## ACTIONS TO TAKE
**a.** Reproduce word for word the part of the "Imagine this" post that opens with the words containing "Imagine that your cultural" and closes with "came to that.".
**b.** Condense the paragraph of the "Imagine this" post that begins "Imagine that your family could decide" into a short bulleted list that keeps its main facts.

## EXTRACT
○ ○ ○ ○ ○ ○ ○

Sunday, March 17, 2013

Imagine this...

Imagine this: you are a constant target for hatred, and you are vulnerable, and it's not your fault at all.

Imagine that the government has the power to control how much money you make. So if the government spends too much, they might decide to cut your budget to just below what you can live on.

Imagine that your cultural identity was constantly used against you, and you weren't allowed to be bothered by it.

Imagine that your family could decide at any moment that they were tired of you, and send you to live in a home where you were likely to have your opinions dismissed, have every aspect of your life controlled by other people, be physically and sexually abused, or be drugged into placid compliance. And nobody would bat an eyelash. Nobody would speak out, even if they knew what was going on. The government and local authorities just looked the other way.

Imagine that based on your skills and deficits, or your personality, people complained all the time about you being allowed to work - even though you were good at your job and hadn't done anything wrong. And imagine that these people could actually decide that you had to work in a separate environment if it came to that.

Imagine that people tried to keep you or your children out of their schools and classrooms.

Imagine that every time you ate out, without fail, random strangers would offer dirty looks and snide comments. saying things like, "Those kind of people should be kept away, locked up, not be allowed in public."

If someone wanted you to be stuck at home for the day, or forever, or be locked in a closet, it would be really easy for them to do so. If everyone around you seemed to move faster, or speak more quickly, or allude to things you didn't understand at all - and they used these skills to trick you and manipulate you.

Maybe when you asked to be allowed on an airplane or a bus, people acted like you were being ridiculous, or called you a crybaby, or gave you ridiculous solutions that weren't even really solutions, like, "How far is it on foot?" or "Can't you just drive?" when they were neither driving nor walking themselves. People also constantly assumed that you had no dignity or privacy.

What if you were never taken seriously? What if you and your people were continuously abused, taken advantage of, exploited, and marginalized? The people you depended on could use your dependence against you, and you couldn't escape? What if someone took away your legs and locked you in your room? Imagine if people were offended by you just existing.

○ ○ ○ ○ ○ ○ ○

## DATASET RECORDS
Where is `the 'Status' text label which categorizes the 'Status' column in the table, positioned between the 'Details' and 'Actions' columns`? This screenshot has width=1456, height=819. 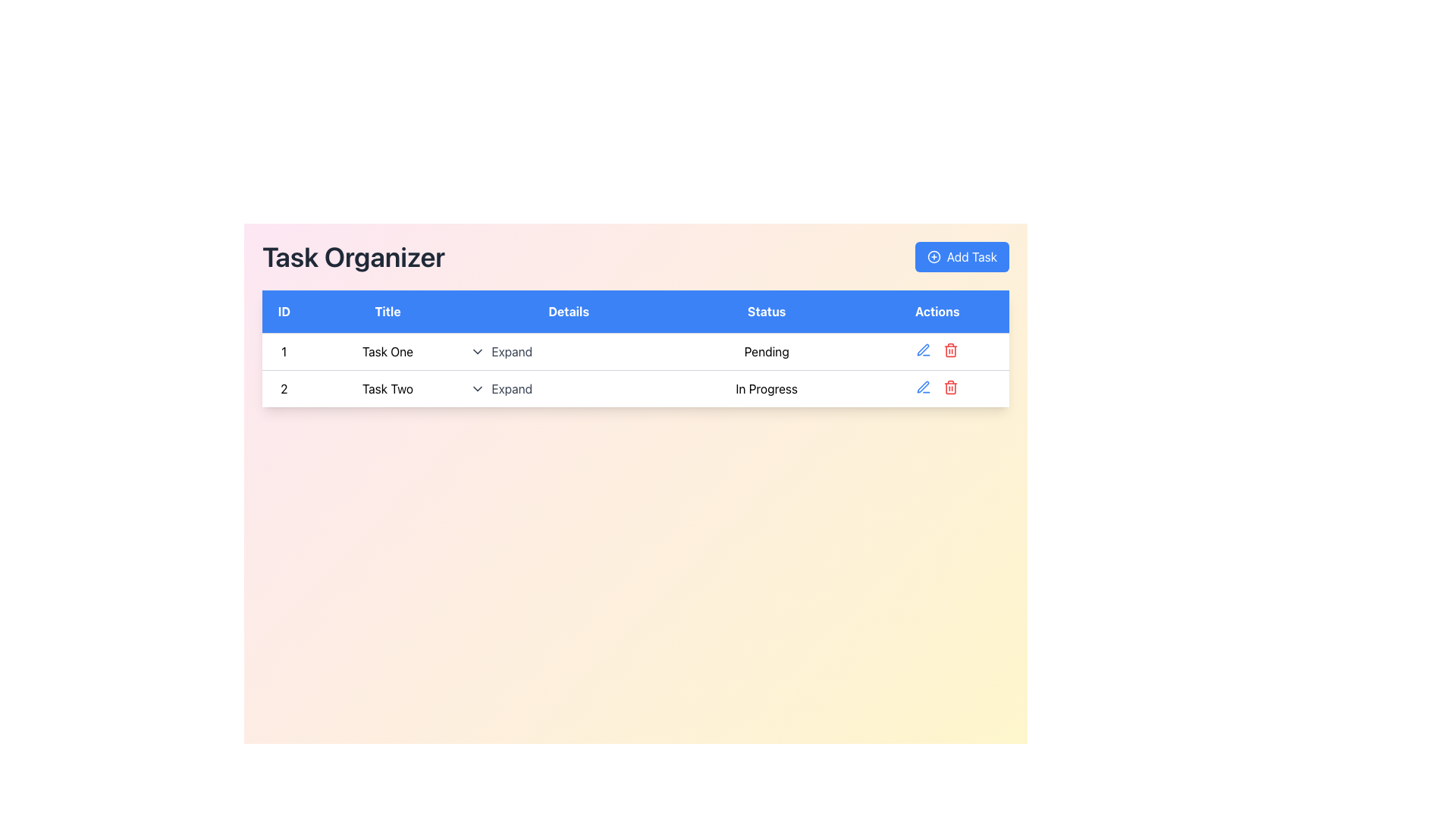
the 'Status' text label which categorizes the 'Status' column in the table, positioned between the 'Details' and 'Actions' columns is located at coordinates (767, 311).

○ ○ ○ ○ ○ ○ ○

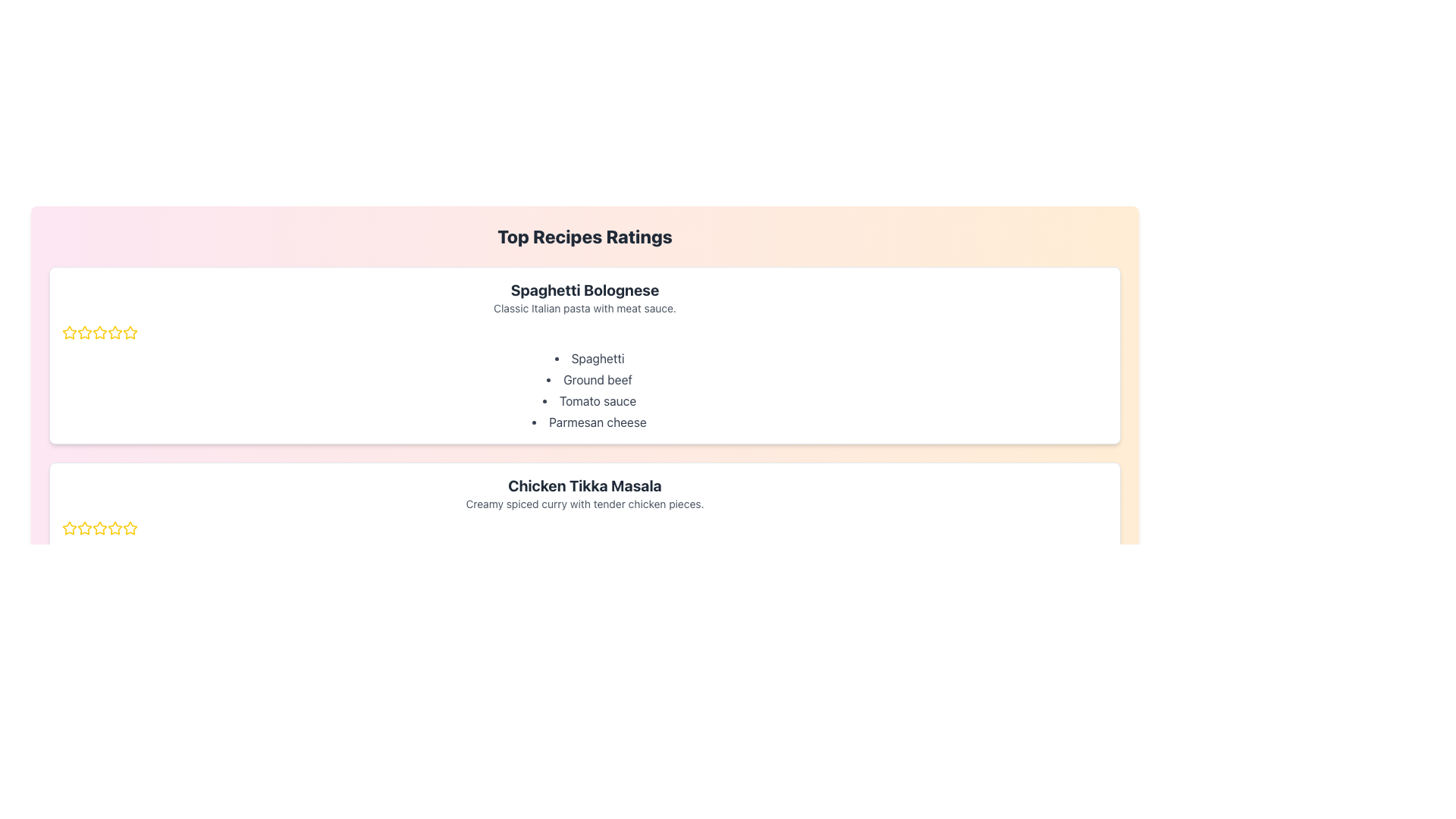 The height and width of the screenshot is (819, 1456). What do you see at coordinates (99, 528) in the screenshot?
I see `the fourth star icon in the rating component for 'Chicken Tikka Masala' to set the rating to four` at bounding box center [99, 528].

○ ○ ○ ○ ○ ○ ○

## SOLUTIONS TO THE TASKS
**a.**
Imagine that your cultural identity was constantly used against you, and you weren't allowed to be bothered by it.

Imagine that your family could decide at any moment that they were tired of you, and send you to live in a home where you were likely to have your opinions dismissed, have every aspect of your life controlled by other people, be physically and sexually abused, or be drugged into placid compliance. And nobody would bat an eyelash. Nobody would speak out, even if they knew what was going on. The government and local authorities just looked the other way.

Imagine that based on your skills and deficits, or your personality, people complained all the time about you being allowed to work - even though you were good at your job and hadn't done anything wrong. And imagine that these people could actually decide that you had to work in a separate environment if it came to that.

**b.**
- Your family could tire of you at any moment and send you to live in a home.
- In that home, your opinions would likely be dismissed and others would control every part of your life.
- You could be physically and sexually abused or drugged into placid compliance.
- Nobody would react or speak out, even if they knew.
- The government and local authorities looked the other way.